Lately I have been wondering if part of this comes from childhood.
When you grow up marginalized—racially, economically, emotionally—you often learn to keep certain parts of yourself hidden. Intelligence becomes private. Imagination becomes survival territory. Observation sharpens because it has to. Creativity develops underground.
As a little brown girl moving through environments where I often felt unsafe, dismissed, or vulnerable, I did not absorb the idea that my inner world was meant to shape culture. I did not assume my thoughts deserved amplification. I did not imagine that my consciousness would someday matter publicly.
The writers I loved seemed almost mythological to me.
Authorized. Funny how that word is like a pun.
I hadn’t realized until recently that I was deifying them in some way. As though they belonged to a special class of humans permitted to speak reality into existence.
Children rarely imagine artistic creators as frightened or uncertain people. It’s why I’ve found myself fascinated by contemporary analysis of the Renaissance by Ada Palmer and others—to suddenly see these historical figures as flawed, ambitious human beings rather than simply legends. It’s also why I am struck whenever I see colorized photos from the old times—how time and space suddenly telescopes back into the eternal now. There is no ‘over there.’ There is only here.
We encounter finished works, not the messy human process behind them. We do not see the fear and insecurities, the unfinished drafts, the financial stress, the years of obscurity, the daily mundanities or the private terror that often accompanies creation.
We see the artifact and assume the creator must have always known they belonged. Then one day, if we become creators ourselves, we discover something disorienting. That the people who make culture are still just people.

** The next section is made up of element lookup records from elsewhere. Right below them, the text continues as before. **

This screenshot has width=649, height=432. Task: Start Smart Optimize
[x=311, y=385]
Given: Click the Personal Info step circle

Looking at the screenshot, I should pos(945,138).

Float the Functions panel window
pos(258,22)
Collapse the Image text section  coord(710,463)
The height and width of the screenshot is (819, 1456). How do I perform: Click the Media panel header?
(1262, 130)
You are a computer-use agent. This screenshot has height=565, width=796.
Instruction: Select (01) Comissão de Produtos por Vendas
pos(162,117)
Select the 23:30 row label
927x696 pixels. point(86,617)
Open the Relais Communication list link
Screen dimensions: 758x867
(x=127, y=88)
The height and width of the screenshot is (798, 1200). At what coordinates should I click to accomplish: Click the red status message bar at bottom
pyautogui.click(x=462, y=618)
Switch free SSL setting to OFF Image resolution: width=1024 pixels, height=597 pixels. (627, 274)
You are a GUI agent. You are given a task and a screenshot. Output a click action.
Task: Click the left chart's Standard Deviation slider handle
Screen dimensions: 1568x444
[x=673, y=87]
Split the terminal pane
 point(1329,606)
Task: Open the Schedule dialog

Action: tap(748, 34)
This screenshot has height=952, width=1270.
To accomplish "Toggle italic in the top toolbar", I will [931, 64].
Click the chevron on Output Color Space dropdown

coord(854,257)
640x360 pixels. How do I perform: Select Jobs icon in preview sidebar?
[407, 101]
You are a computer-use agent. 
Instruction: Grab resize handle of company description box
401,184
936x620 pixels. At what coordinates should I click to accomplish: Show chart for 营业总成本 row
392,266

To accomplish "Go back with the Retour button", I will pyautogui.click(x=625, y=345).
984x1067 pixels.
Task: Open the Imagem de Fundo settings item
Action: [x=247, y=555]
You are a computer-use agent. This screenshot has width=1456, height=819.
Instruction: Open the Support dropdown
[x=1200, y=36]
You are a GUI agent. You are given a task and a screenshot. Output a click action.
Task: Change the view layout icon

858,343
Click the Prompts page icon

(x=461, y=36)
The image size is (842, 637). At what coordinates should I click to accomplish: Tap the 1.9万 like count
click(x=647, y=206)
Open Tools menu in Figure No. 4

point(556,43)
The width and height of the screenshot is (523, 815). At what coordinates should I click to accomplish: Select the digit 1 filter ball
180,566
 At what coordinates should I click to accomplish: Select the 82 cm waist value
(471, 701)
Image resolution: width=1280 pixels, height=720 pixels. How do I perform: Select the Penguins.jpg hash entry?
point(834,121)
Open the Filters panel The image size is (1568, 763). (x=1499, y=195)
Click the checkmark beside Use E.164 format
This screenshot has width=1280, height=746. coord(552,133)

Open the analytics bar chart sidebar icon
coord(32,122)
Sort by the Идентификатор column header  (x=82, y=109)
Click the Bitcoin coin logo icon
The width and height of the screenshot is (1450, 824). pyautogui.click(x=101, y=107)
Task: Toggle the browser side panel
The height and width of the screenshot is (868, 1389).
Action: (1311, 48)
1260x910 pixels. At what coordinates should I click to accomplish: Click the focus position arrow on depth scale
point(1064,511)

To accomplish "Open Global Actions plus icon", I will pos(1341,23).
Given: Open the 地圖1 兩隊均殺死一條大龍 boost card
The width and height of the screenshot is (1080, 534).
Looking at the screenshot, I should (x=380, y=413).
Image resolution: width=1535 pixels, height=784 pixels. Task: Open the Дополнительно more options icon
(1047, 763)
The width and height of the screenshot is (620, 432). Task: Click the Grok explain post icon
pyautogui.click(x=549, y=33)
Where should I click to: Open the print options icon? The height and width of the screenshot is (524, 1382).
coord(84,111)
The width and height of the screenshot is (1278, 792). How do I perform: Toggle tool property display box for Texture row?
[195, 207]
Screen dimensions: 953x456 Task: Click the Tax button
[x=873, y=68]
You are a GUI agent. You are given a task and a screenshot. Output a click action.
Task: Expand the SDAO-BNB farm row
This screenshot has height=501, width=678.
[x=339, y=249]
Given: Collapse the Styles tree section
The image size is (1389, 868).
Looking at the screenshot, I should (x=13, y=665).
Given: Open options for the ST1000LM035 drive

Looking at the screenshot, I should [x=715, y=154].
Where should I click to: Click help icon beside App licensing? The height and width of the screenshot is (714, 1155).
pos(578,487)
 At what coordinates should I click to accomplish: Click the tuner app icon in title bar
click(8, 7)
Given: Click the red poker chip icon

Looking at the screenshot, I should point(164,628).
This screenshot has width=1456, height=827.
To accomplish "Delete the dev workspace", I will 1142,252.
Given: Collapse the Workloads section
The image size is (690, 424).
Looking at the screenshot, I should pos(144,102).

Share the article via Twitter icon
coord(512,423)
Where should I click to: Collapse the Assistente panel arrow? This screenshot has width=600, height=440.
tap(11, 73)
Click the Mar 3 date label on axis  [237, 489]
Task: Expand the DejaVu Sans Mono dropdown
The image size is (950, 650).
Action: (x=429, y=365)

Many of them carried enormous doubt. Many felt like imposters. Many came from backgrounds where they were never reflected back as important, intellectual, visionary, or powerful. I think this becomes even more complicated when the work is deeply tied to consciousness and identity.
I do not write merely to entertain. I write because I am trying to explore perception, trauma, systems, emergence, reality, longing, fragmentation, transcendence. To publish work like that carries emotional weight. Somewhere deep inside, it can feel like making a forbidden declaration: My inner world deserves space in shared reality.
For someone shaped by shame or invisibility, that can feel almost dangerous. And yet I continue. I know that matters.
I continue through uncertainty. Through self-doubt. Through the strange unreality of seeing my own written works exist in the world.
It’s like diving through water so black, you can’t even see your hand in front of you—yes, I’ve done that and it takes trust and guts and perhaps a kind of alien non-attachment.
What helps me more than anything is my relationship with myself and all the parts that make up me. I believe working on that has been so essential. To build that inner sanctum. To build trust with oneself. And like any relationship, that trust is earned over time and repeated encounters that provide evidence to back it up. So the cycle has to start somewhere, at some point.
Sometimes I think the nervous system lags behind external reality. A person can change their life long before their deeper identity structures catch up. Maybe that is part of what I am experiencing now.
The child who once looked at authors with reverence still lives somewhere inside me, still staring upward at some imagined gate of permission. Meanwhile the adult version of me is already sitting alone at the desk doing the work.
Writing the stories. Conjuring worlds. Sending them out like seeds in the wind. The tree has done its job, pumping energy into those seeds. What happens after is up to the larger forces of creation.
Like all processes, becoming a writer is not a single moment of arrival. These days, I am feeling into the part of it that is about allowing yourself to believe. To feel safe. Because nobody owns it. And everyone belongs.
To stop treating your own voice as trespassing. To start treating it as an honored guest. Yes, we all have a place at the table.